Ya iniciada la marcha, un compañero lanzó un grupo de octavillas «por la paz, contra el terrorismo» que impactaron en la cabeza de algunos ciudadanos que aguardaban en la acera, así que alguien le explicó que era más eficaz darlas en mano que arrojarlas en bloque, no era necesaria aplicar la premura de los tiempos de la ciclostil y la clandestinidad. No es de recibo arrojar octavillas como se tiran los caramelos en la cabalgata de Reyes Magos, lo contundente debe ser el mensaje no la fuerza con la que te llega el papel.
Impresionaba ver Cibeles rodeada de pancartas blancas con el lema Por la paz contra el terrorismo escrito con letras rojas y negras, un mar de buenas intenciones, un paisaje de unidad en el que faltaba el PP, aunque sí que había militantes a título individual que no se cortaban al decirlo. En todo ese mar de carteles apenas había un par de ellos disonantes: «¿Dónde están los obispos?», o «Ni ETA ni carroñeros»; ¿acaso no son la misma materia? Obligados por el empuje del doble cordón de seguridad que estaba empeñado en llevarnos al trote hasta Toledo, lo suyo era hacer cabotaje por el resto de la manifestación. En la letra pequeña y en fuera de las comitivas oficiales uno se encuentra grandes sorpresas, como Petra Mateos (presidenta de Hispasat) confundida entre el personal, o las distintas asociaciones de inmigrantes ecuatorianos llegados de diversos puntos de España. Una de ellas portaba una ancha pancarta machadiana: «Ecuatoriano que vienes a España, te guarde Dios, una de las dos Españas ha de helarte el corazón». Y el corazón tenía un trazo infantil que era realmente helador. A esas alturas ya había niños en carrito y señoras mayores, incluso un despistado peatón que olvidó levantar la pierna para cruzar el pivote del carril bus y se dio el morrazo de la tarde, un herido por la paz.
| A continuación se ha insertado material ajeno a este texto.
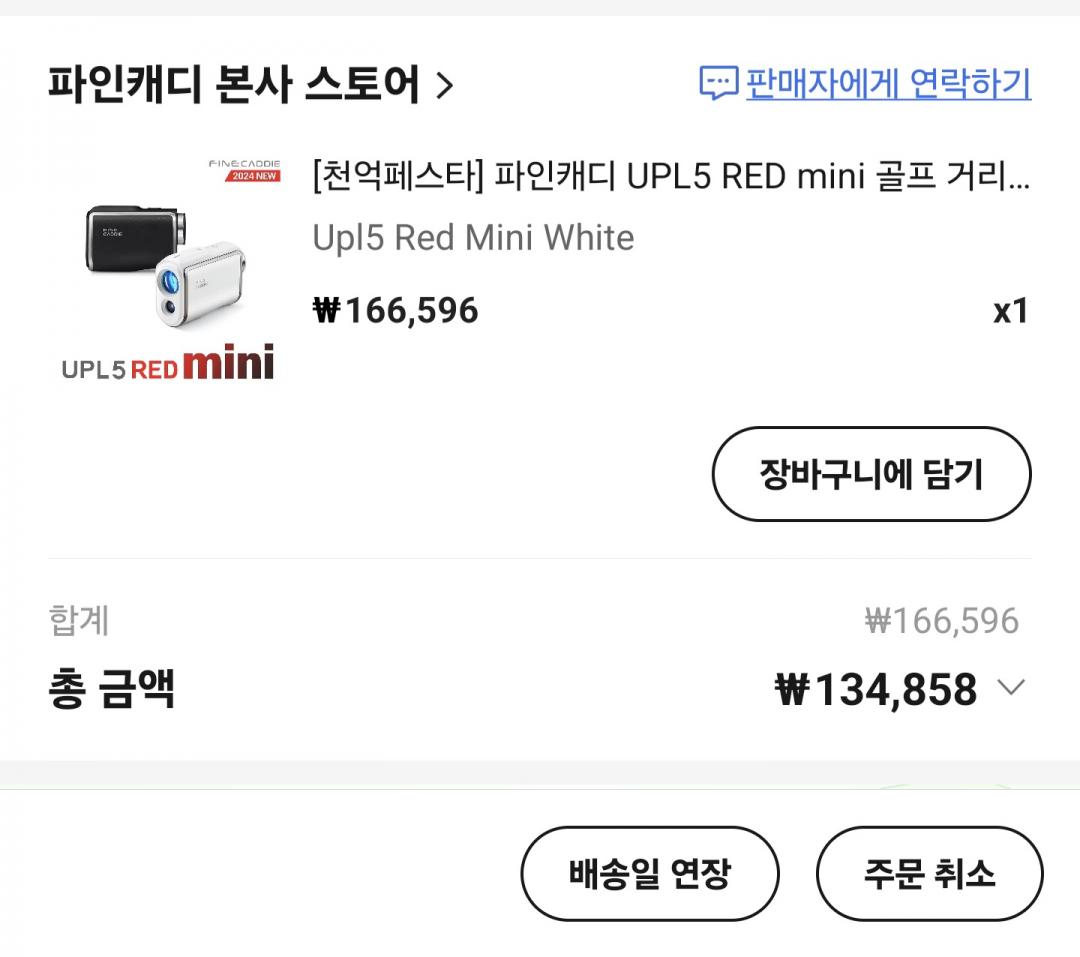Open the 파인캐디 본사 스토어 store page
The height and width of the screenshot is (957, 1080).
[x=233, y=85]
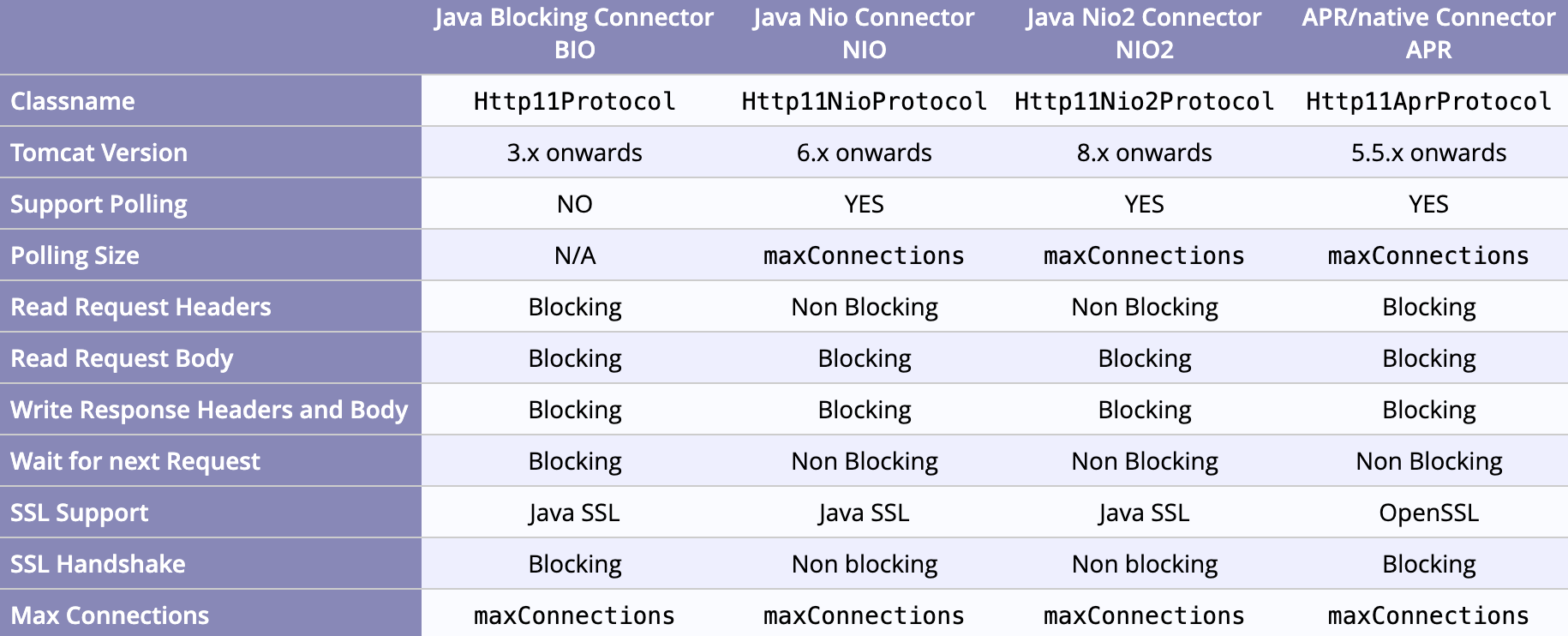The width and height of the screenshot is (1568, 636).
Task: Click the Read Request Body row label
Action: click(122, 358)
La manifestación tenía una parte más bullanguera alejada del núcleo oficial, hasta hubo quien se llevó la percusión para animar. Y es allí donde se hacían referencia a las ausencias de Gallardón y Esperanza Aguirre, («Paz y libertad, Esperanza dónde está», es difícil de acompasar pero si lo intentan, sale); también donde se coreaban dos eslóganes con la misma música: «¿Dónde están, no se ven, los obispos del PP?», o «¿Dónde están, no se ven, las banderas del PP?». Incluso un grupo de adolescentes le ponía el punto tierno a la coplilla: «ETA, escucha, así es como se lucha», unas voces angelicales que no habrían despertado de la siesta al ogro de José Ignacio de Juana Chaos. Más atrás marchaba una pancarta de la Unión de Actores y Artistas por la Paz, encabezada por Marisa Paredes y el actor Luis Mari Sánchez. Faltaban otros muchos significados en el No a la guerra, pero entonces recordé que quizá aquella cabeza lejana de la comitiva oficial era la de José Sacristán, ¡atiza, por lo tanto Cayetana Guillén y Sacristán estaban en comisión de servicios del sindicato de actores!, o eso o alguien se había olvidado de Marisa Paredes en la retaguardia. La actriz era el punto de elegancia de una tarde reivindicativa.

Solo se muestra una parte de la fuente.